- [SUPPLIED INFORMATION]
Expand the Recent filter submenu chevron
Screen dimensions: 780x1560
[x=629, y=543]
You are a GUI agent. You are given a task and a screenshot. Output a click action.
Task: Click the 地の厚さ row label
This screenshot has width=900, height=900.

--

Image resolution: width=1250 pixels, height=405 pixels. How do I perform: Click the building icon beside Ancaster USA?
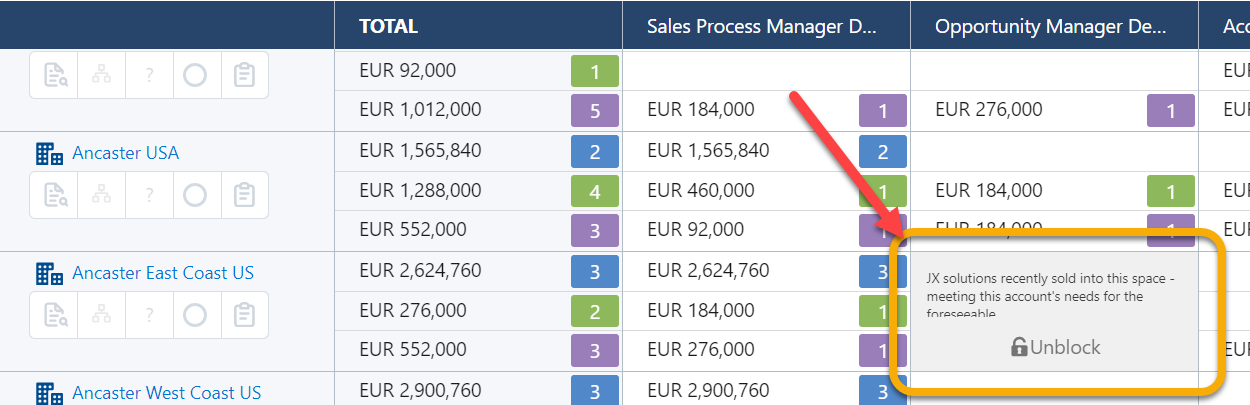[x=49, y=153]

- [YOUR ASSIGNMENT] Check each line of the material for "screenshot". Copy the ones that have it.

- [PROBLEM SOLUTION]
You are a GUI agent. You are given a task and a screenshot. Output a click action.
This screenshot has width=900, height=900.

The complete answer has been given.